After a few years, California called her
back. Though he teased
her for having been "corrupted" by Cranbrook, Vanderbyl asked her
to join the CCA faculty. After teaching in an adjunct capacity for
15 years, she was asked to develop a graduate program in design,
she became its founding chair and developed an interdisciplinary
program meant to bridge theory and practice—not unlike her paired
experiences at CCA and Cranbrook—while emphasizing the importance
of dialogue with the viewer. "Design is a way of looking at the
world," she explains. "You produce an artifact or create a system
with a set of conditions, an infrastructure or an apparatus where
you've done half the equation and you leave the rest for whoever
wants to participate."
Those very
principles guide her client work for Tenazas Design,
which she founded in 1985, soon after moving back west. After
winning the job to create an identity system for San Francisco's
Yerba Buena Center for the Arts, Tenazas responded to a board
member's criticism that her early efforts were too "Europeanized"
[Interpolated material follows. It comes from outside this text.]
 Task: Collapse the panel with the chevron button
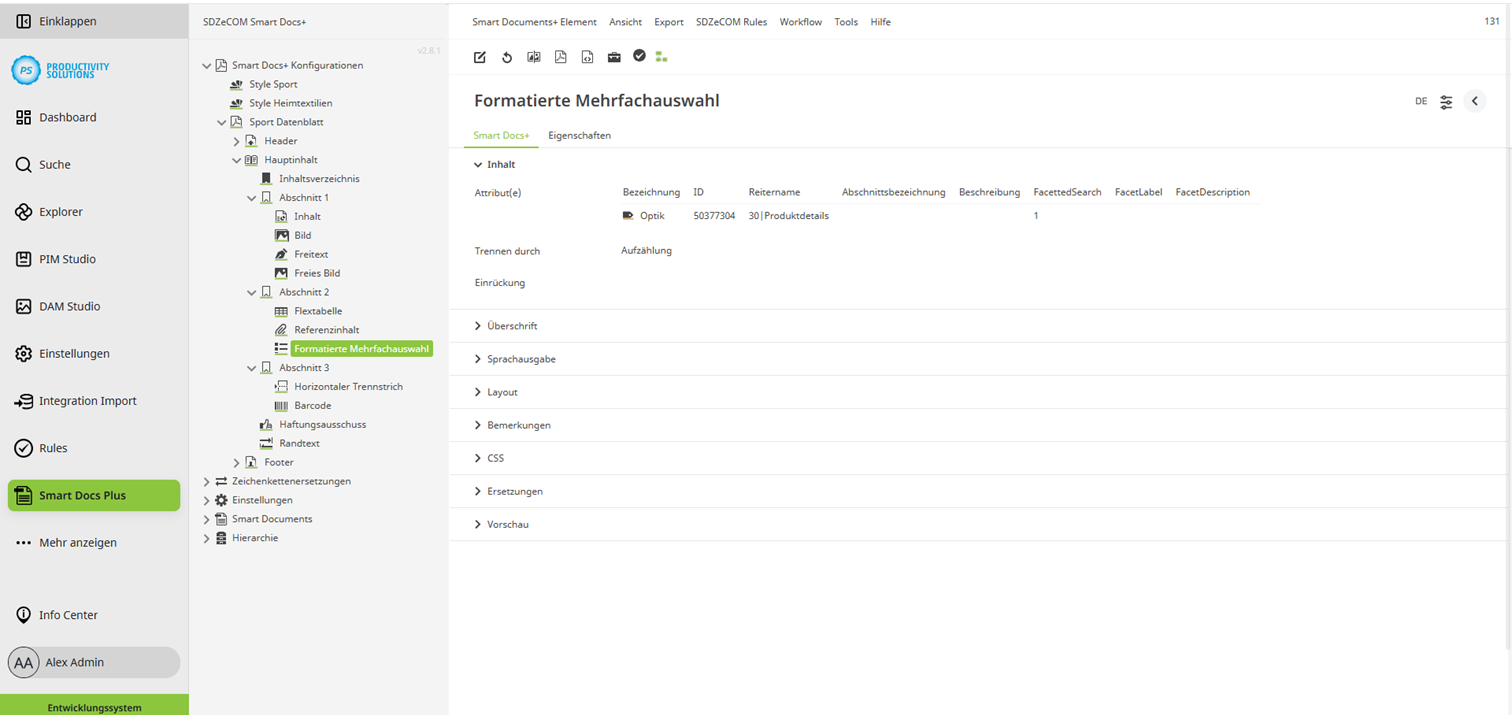click(x=1475, y=101)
with what she termed a "kinetic identity." The system used a wide
font and big elements that could be filled with patterns from
different exhibitions; it didn't have one fixed logo, but rather a
number of different incarnations for different applications, from
letterhead to envelopes to signage. "It's a palette," she explains,
"a kit of parts."
In all of her work,
including identity systems, posters,
brochures and books, she tries to invite others into the design, to
make the work collaborative rather than claiming sole ownership.
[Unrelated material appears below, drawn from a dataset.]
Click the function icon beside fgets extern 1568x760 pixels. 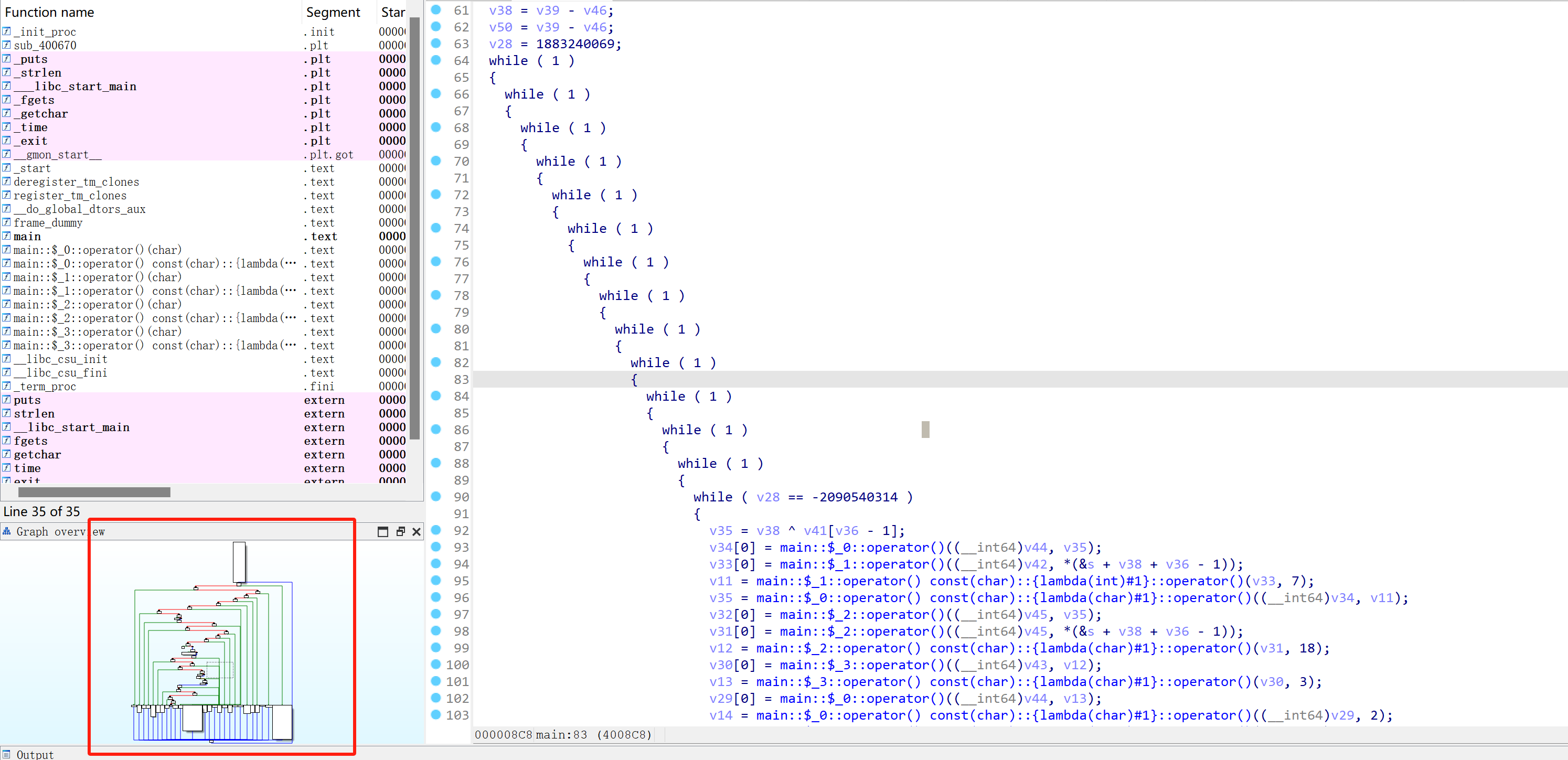(x=6, y=441)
This generous approach eventually earned her a National Design
Award in Communications Design from the Smithsonian Cooper-Hewitt,
National Design Museum in 2002. And since so much of it was for Bay
Area arts and education institutions—not just Yerba Buena, but also
the Stanford University Museum of Art, the San Francisco Museum of
Modern Art, the Pacific Film Archive, the San Francisco
International Airport—the award emphasized her connection to
California, as did her tenure from 1996 to 1998 as AIGA's
first-ever West Coast president.
But
once again the state couldn't hold her. She and her husband,
Richard Barnes, an artist and photographer, spent 2005 in Italy
with their two young sons when Barnes won a fellowship at the
American Academy in Rome. After that they decided to return to New
York. Now, she teaches at Parsons the New School for Design, where
she is developing a graduate-level, multidisciplinary track within
the existing MFA Design and Technology program that engages theory
and communication design methods in critical practice. One idea she
seeks to inculcate in students is that of the designer as "cultural
nomad"—a concept her own journey has made her uniquely qualified to
address. "I see the design process as a continuous accumulation of
experience so that one can adapt oneself to whatever context one is
thrust into," she says. "At the base level, we respond to other
people's problems. The nomad is able to move from one context to
another, one discipline to another, one culture to another, and be
seen not necessarily as a native, but as one of them—so that trust
is engendered, and that allows the designer to speak in her
client's voice without sacrificing her own."